In vitro effect of an antimicrobial peptide against mono-species endodontic biofilms
|Institution:||University of Otago|
|Keywords:||peptide; endodontics; biofilms; antimicrobial|
|Full text PDF:||http://hdl.handle.net/10523/5110|
Objective: To determine if the synthetic peptide BM2 has antimicrobial activity against mono-species biofilms of common endodontic pathogens. Methods: Strains of the pathogenic bacteria Enterococcus faecalis JH2-2, Streptococcus gordonii DL1, and Streptococcus mutans NG8 and the fungal pathogen Candida albicans ATCC 10261 were grown from glycerol stocks in closed tubes containing Todd Hewitt Broth (THB) or Tryptone Soy Broth (TSB) for 24 hours.
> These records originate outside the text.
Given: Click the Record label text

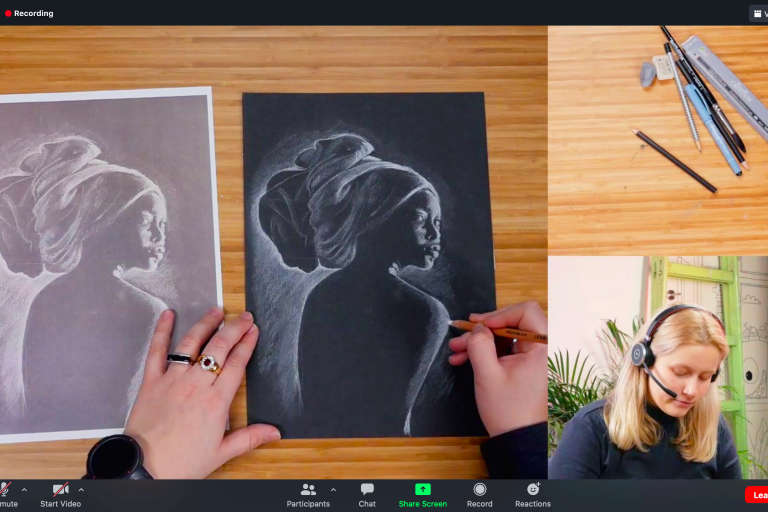Looking at the screenshot, I should (480, 504).
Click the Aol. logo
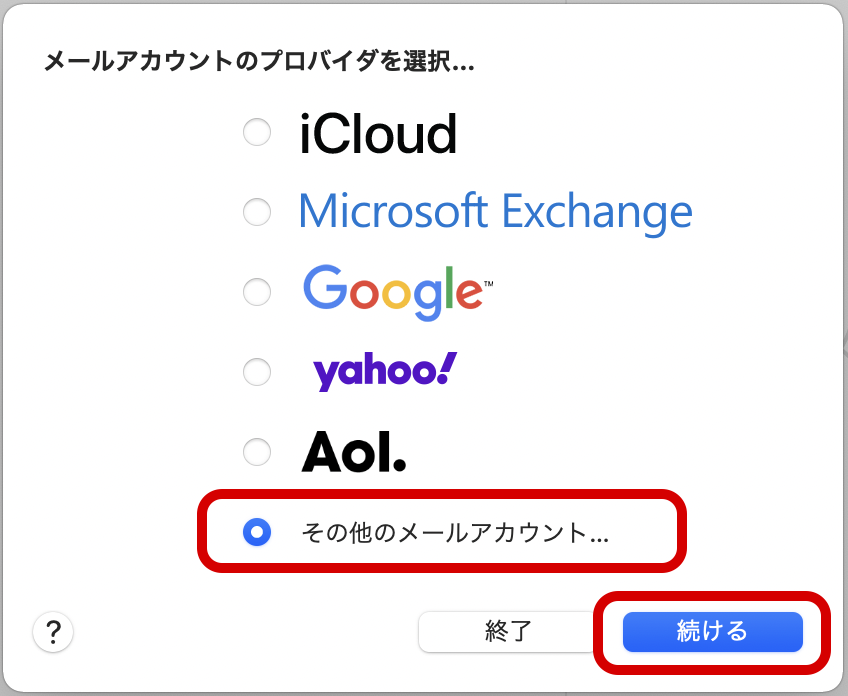This screenshot has height=696, width=848. click(x=354, y=453)
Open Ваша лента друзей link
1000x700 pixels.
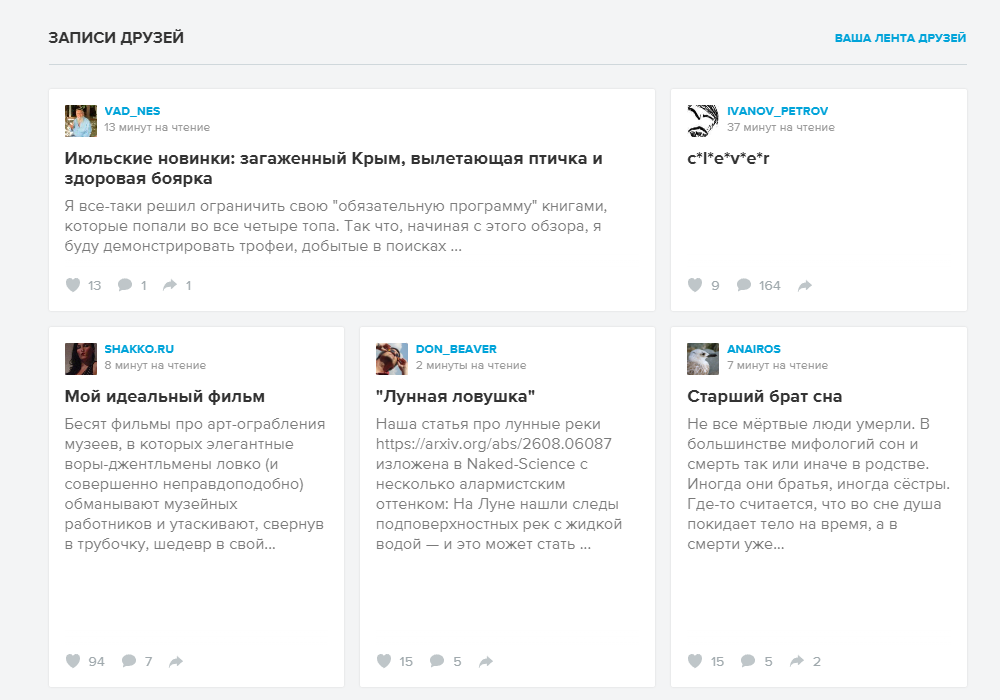click(x=900, y=38)
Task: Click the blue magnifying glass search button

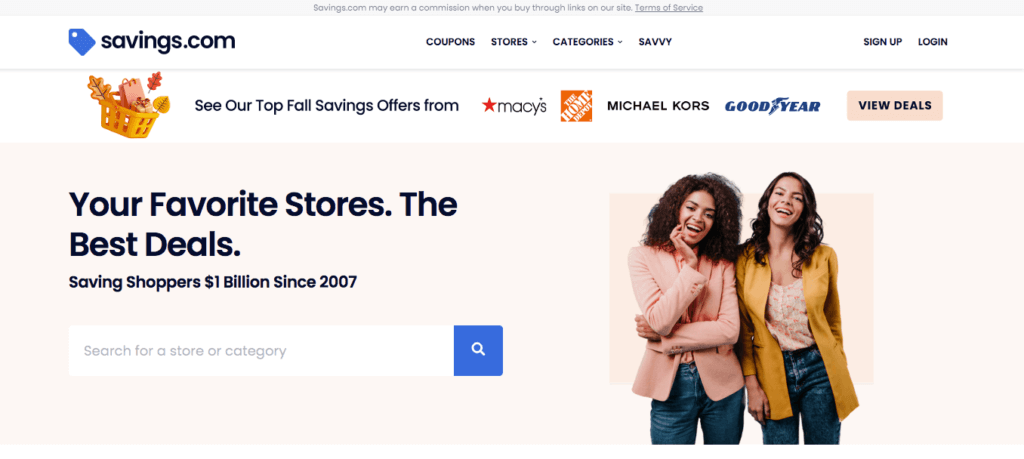Action: [478, 351]
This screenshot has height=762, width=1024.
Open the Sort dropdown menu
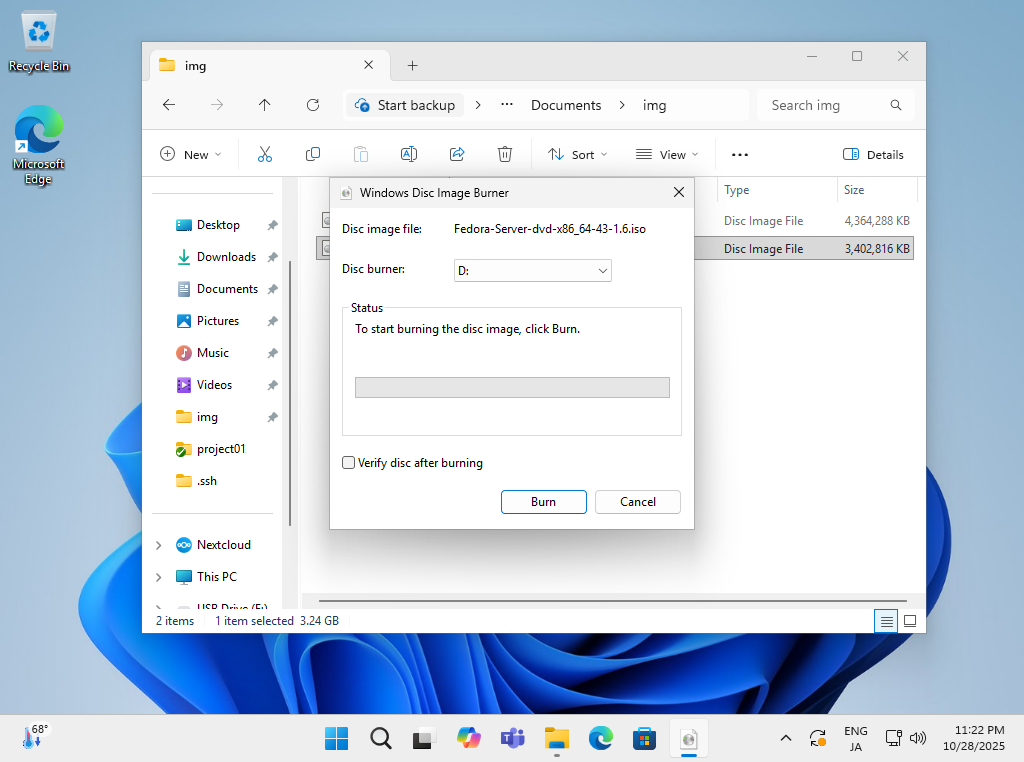coord(578,154)
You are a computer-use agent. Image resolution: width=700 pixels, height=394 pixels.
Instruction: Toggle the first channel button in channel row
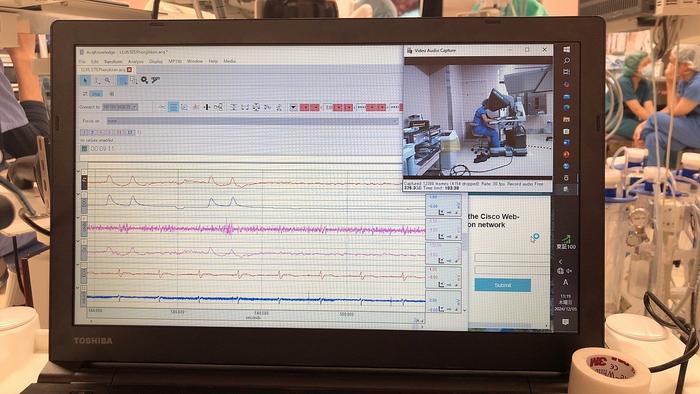pyautogui.click(x=83, y=132)
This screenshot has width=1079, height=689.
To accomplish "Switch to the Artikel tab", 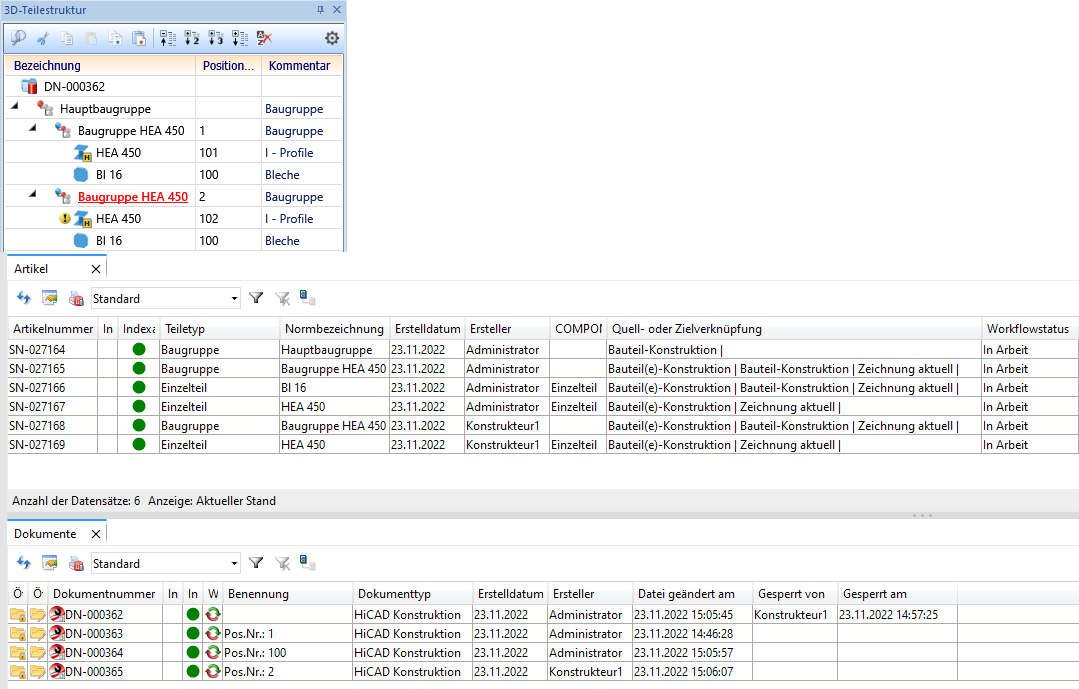I will pos(31,269).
Mono-species biofilms were prepared in 96-well plates for 72 hours before exposure to antimicrobial agents. Dilution series of the synthetic antimicrobial peptide BM2 (D-NH2-RRRFWWFRRR-CONH2) and the widely used endodontic antimicrobial agents sodium hypochlorite (NaOCl) and saturated calcium hydroxide (Ca(OH)2) were prepared as aqueous solutions. The efficacy of BM2 (10 µg/mL, 20 µg/mL and 40 µg/mL), NaOCl (2,500 µg/mL, 5,000 µg/mL and 10,000 µg/mL) and saturated Ca(OH)2 at limiting cell growth and possibly causing biofilm disruption was measured using a crystal violet assay at 24, 48 and 72 hours. A more clinically relevant biofilm formed on sterile root canal surfaces was exposed to BM2, NaOCl and Ca(OH)2, stained using a LIVE/DEAD assay™ kit and visualized using confocal laser scanning microscopy (CLSM). Results: Both the crystal violet biofilm assay and the CLSM assessment showed BM2 was an effective antimicrobial against all microorganisms tested. After 72h BM2 at 20 µg/mL caused reduction to the thickness of C. albicans biofilm and total viable cells by only 10%. BM2 at 40µg/ml was as effective as NaOCl (10,000 µg/mL) and saturated Ca(OH)2 against S. gordonii DL1 and S. mutans NG8. Mean biofilm thickness (A600nm) was reduced and the remaining cell showed 25% viability or less after 72 hour of exposure. BM2 at 40 µg/mL showed antimicrobial activity similar to saturated Ca(OH)2 or 2,500 and 5,000 µg/mL NaOCl in disrupting the E. faecalis JH2-2 biofilm. Although mean biofilm thickness was reduced slightly non-viable cells contributed 60% of to total biofilm volume. Conclusion: BM2 at 40 µg/mL showed robust antimicrobial activity against biofilms of major endodontic pathogens comparable to results achieved with current antimicrobial disinfectants. It is important to further investigate BM2 as an alternative antimicrobial agent in endodontic treatment.